Firstly I have taken an anti-violence stance on this issue and especially on the Middle East, concerning Israel and Palestine. The use of "we" in my statement above, includes me in the WAR, while I condemn the protestors in their support of Palestinian violence. That was where I slipped. And Bad too. I am not for the war. However people must have reasons to oppose war and to be in support of war. I was making the distinction that protestors should protest against Saddam to leave, this would greaten their chances of eschewing a war and would be a plus for Iraqis. I didn't mean that you have to go and support the war nor do I want you to Zatamon and its defenitely not my war. I'm going to sleep but Zatamon, while you argue that protestors stand out in the cold and etc. An american soldier is shipping himself to Iraq to fight a war, he has deeply held convictions too. But that doesn't at all support the protestors plea to stop the war or the soldiers support and participation in one.
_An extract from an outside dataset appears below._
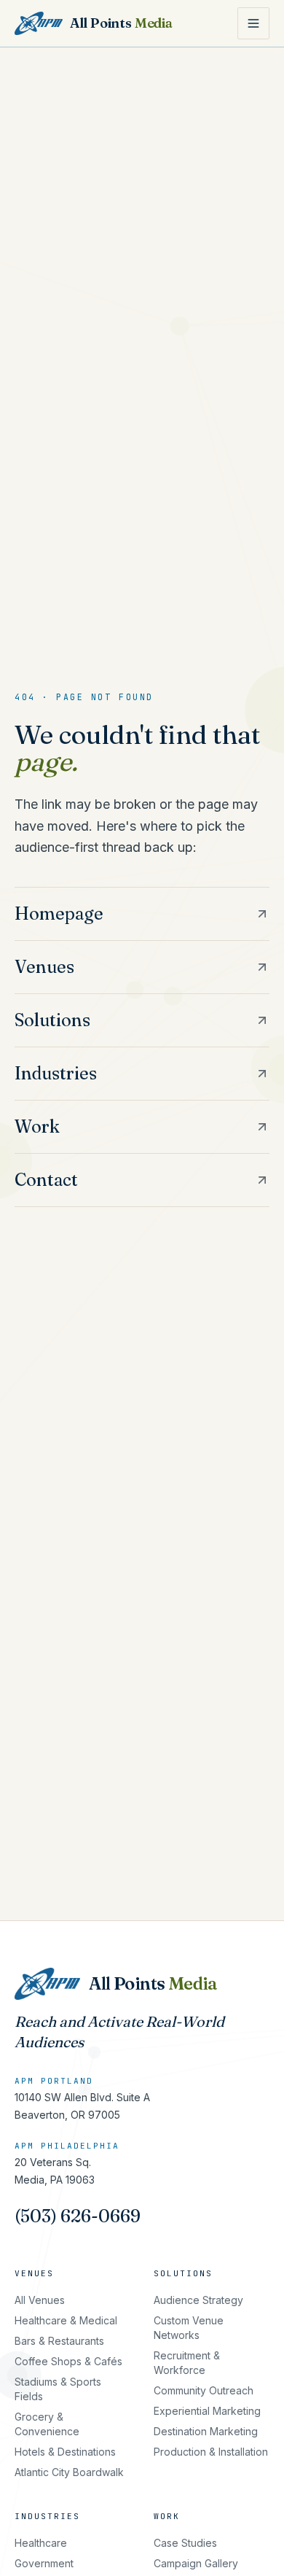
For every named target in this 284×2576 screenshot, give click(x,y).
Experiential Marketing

I post what I post to learn, I have great humility and wish to learn. BUt you haven't taught me anything. You just asked my emotions to appeal to the cold weather protestors have to stand in. Well how about you appeal to the fact that "baby milk sold to Iraq through the oil-for-food prgram has been found in markets throught the GULF, demosntrating that the Iraqi regime is depriving its people of much-needed goods in order to make an illicit profict"(U.S. Department of State)

OR

"that by 1997, 30 percent of hospital beds were out of use, 75 per cent of all hospital equipment did not work and 25 per cent of Iraq's 1,305 health centers were closed" .(Un Document regarding Iraqi Sanctions)

If you believe that aslong as Saddam complies with UN inspections all is well in the world you are mistaken. Firstly the world has no trust in Saddam therefore the sanctions would continue hurting the Iraqi people Secondly No one here I believe would disagree that Saddam leaving power in Iraq would a) diminish cause for America to go to war so greatly that they couldn't and b) Iraqis would actually gain something from all of this peacefully!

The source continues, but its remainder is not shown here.